LiveWorkPlay Delegate Jennifer Harris Provides Testimony To United Nations Human Rights Commisioner
PRESENTATION BY JENNIFER HARRIS, LIVEWORKPLAY DELEGATE, to United Nations Human Rights, Office of the High Commissioner, Committee on the Rights of Persons with Disabilities, online regional consultations with people with disabilities and their representative organizations in the Caribbean and North America regarding Article 19 “Living independently and being included in the community.”
“From isolation, invisibility and segregation into inclusion of people with disabilities in the community. Identifying and overcoming barriers to the successful process of deinstitutionalization”
June 8, 2021 hosted in Jamaica, via Zoom
MORE INFORMATION: http://bzbz.ca/UNCONSULT
My name is Jennifer Harris, I am here today representing the LiveWorkPlay organization based in Ottawa, Canada. LiveWorkPlay is a charitable organization that helps the community welcome and include people with intellectual disabilities, autistic persons, and individuals with a dual diagnosis to live, work, and play as valued citizens. I am one of 10 self-advocates who comprise 35% of the voting membership for the election of our board of directors. Along with local and provincial partners, LiveWorkPlay is also a member of Inclusion International, so that we may both learn and contribute to inclusion everywhere in the world.
Historically, residential institutions in Canada housed thousands of people with intellectual disabilities in horrific conditions of abuse, with lives that ended too soon, laid to rest in numbered or unmarked graves. They are gone but they are not forgotten. Part of our reason for being here today is to honour their memory.

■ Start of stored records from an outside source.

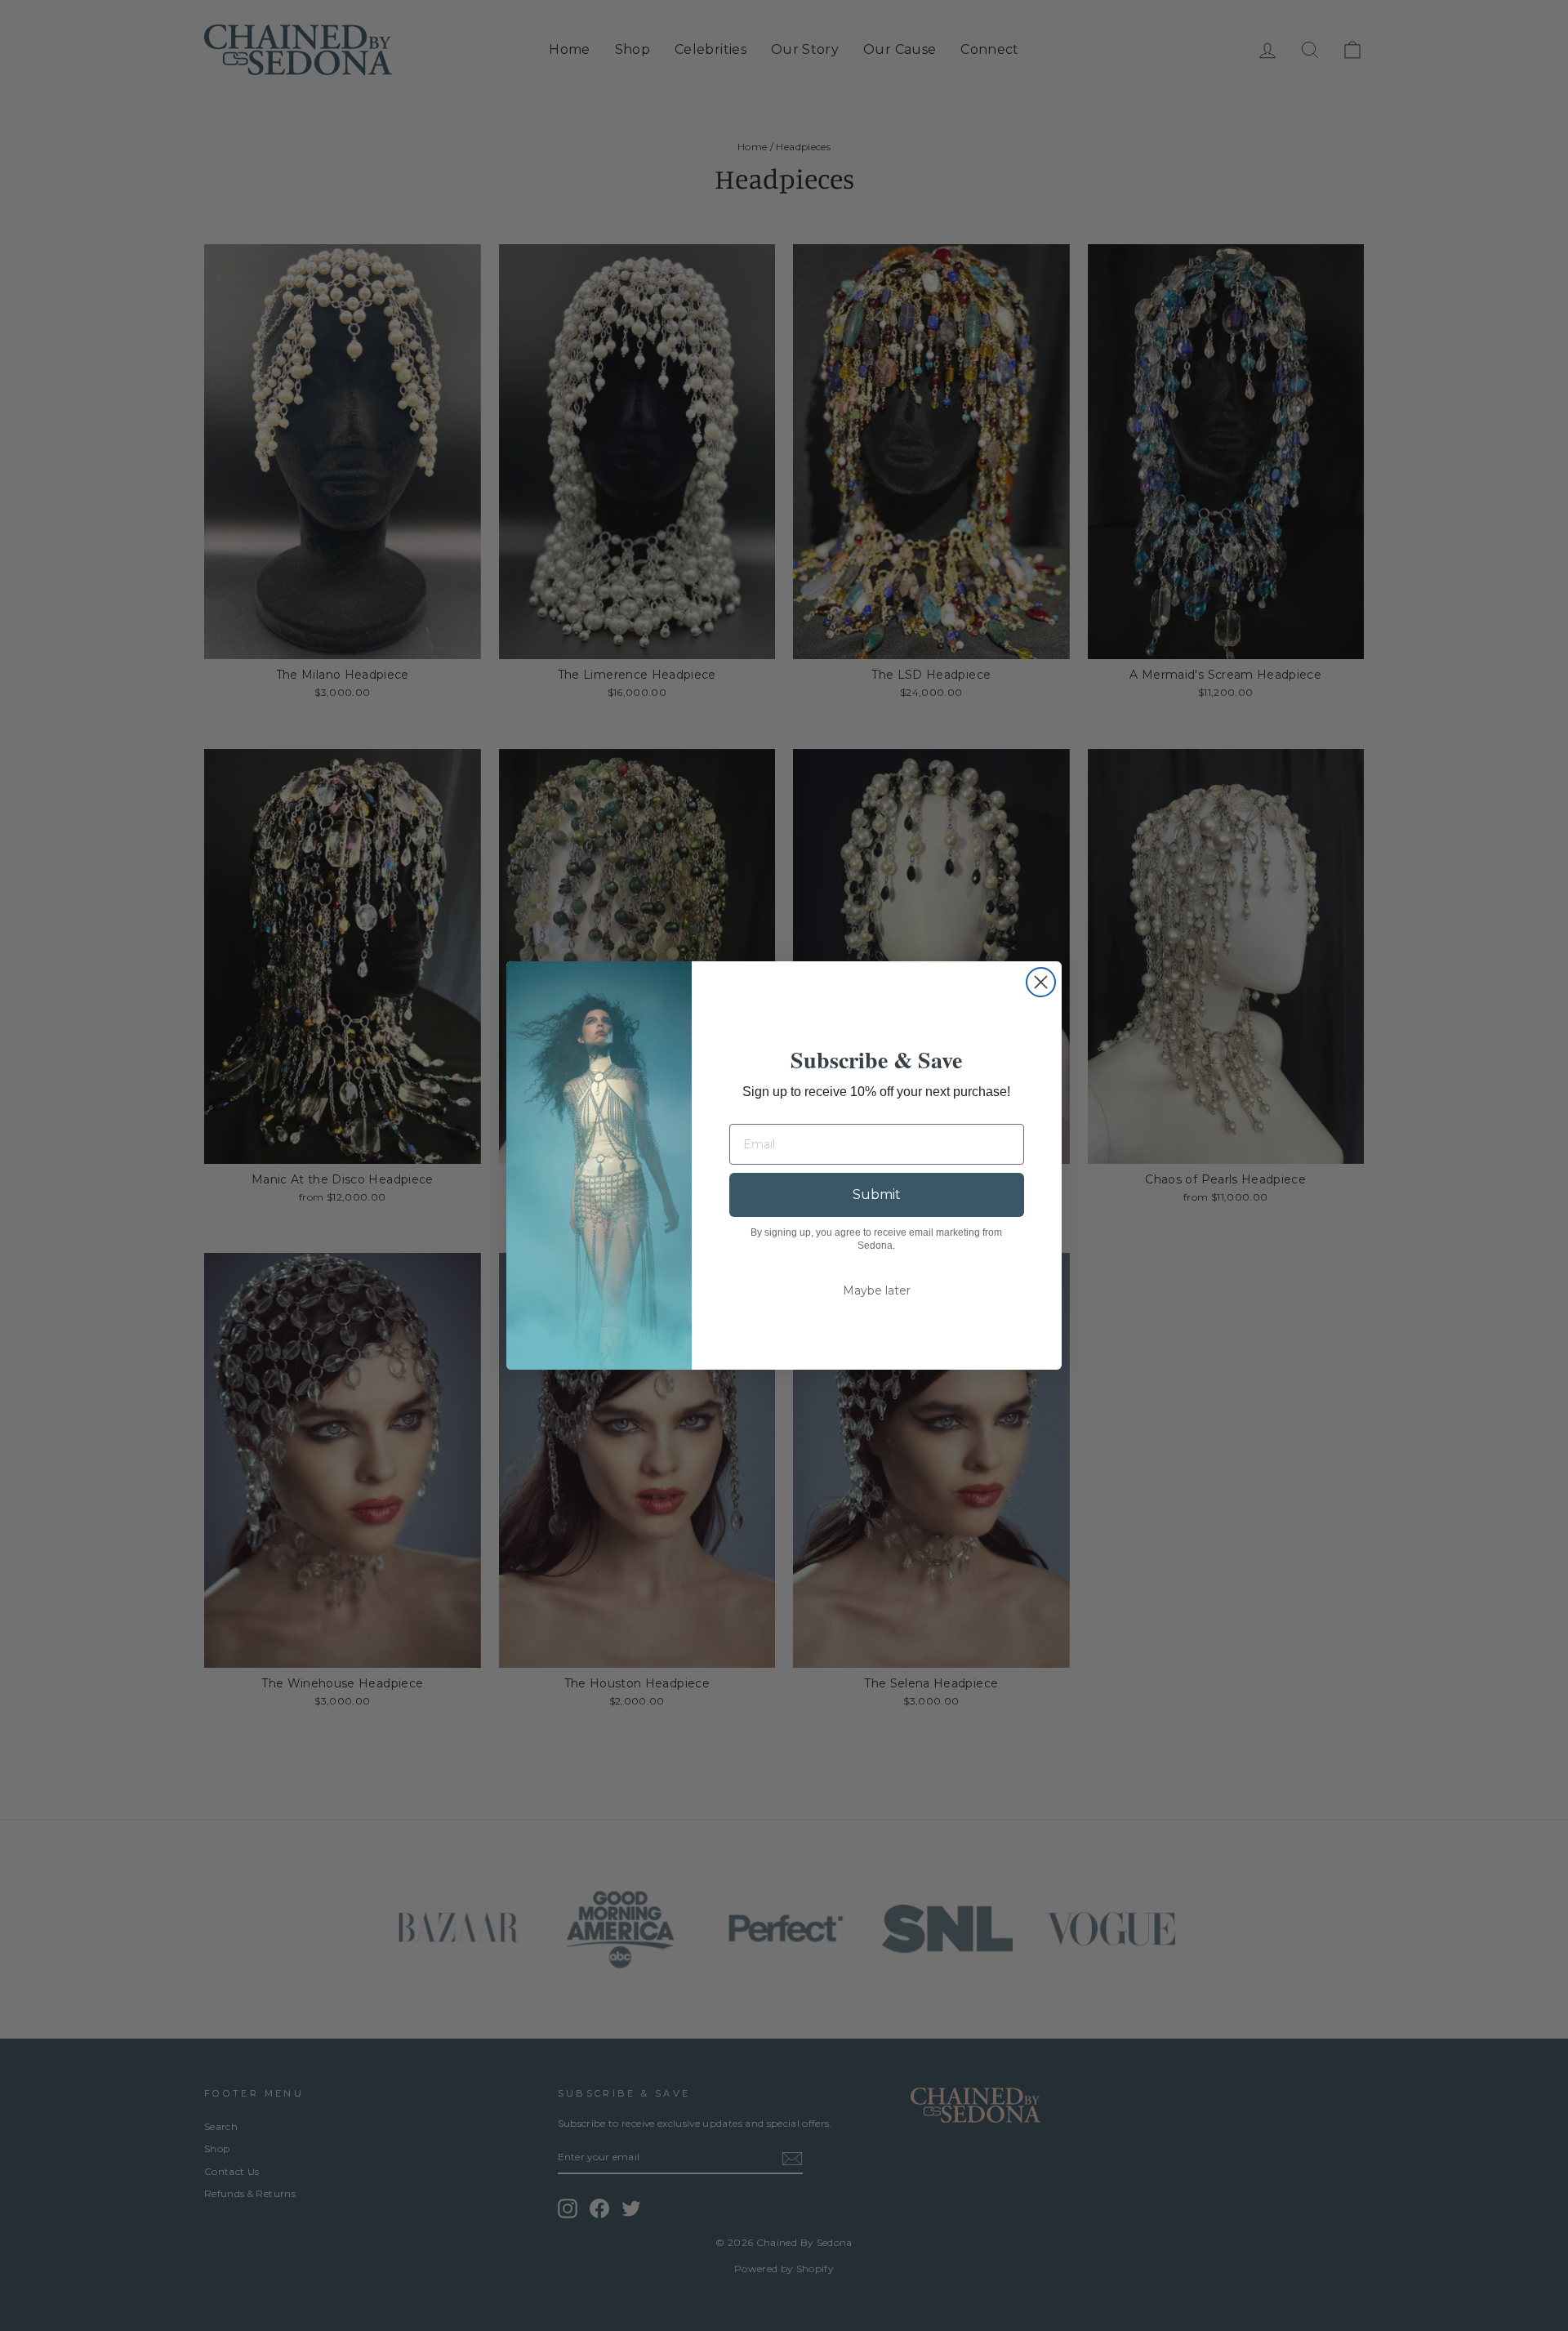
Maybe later (877, 1290)
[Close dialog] (1041, 982)
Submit (877, 1194)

The CRPD is a wonderful document, but the language of the Convention lacks sufficient clarity for enforcement. For-profit entities as well as non-profit organizations that do not share our vision are rebranding group living as “intentional communities” or using other deceptive labels to promote a vision of a “happy place” where people with intellectual disabilities can all be together – but excluded from others. This places individuals and families in impossibly compromised positions, whereby the offer of these newly organized institutions is difficult to resist, because they are languishing on waiting lists and there are no alternatives available to them. We must take these institutional solutions off the menu, and appropriately redistribute our limited resources to truly individualized and inclusive outcomes.
We recognize that General Comment 5 goes a long way towards clarity, but it is mostly descriptive, and we need the power of a more prescriptive CRPD declaration. We need a concrete directive, for example: if buildings or housing communities comprise more than 10% of residents with intellectual disabilities, this does not reflect the composition of the community at large, and therefore violates Article 19. We would be honoured to assist in the work of developing more powerful United Nations tools for promoting included lives in our own community and beyond. Thank you.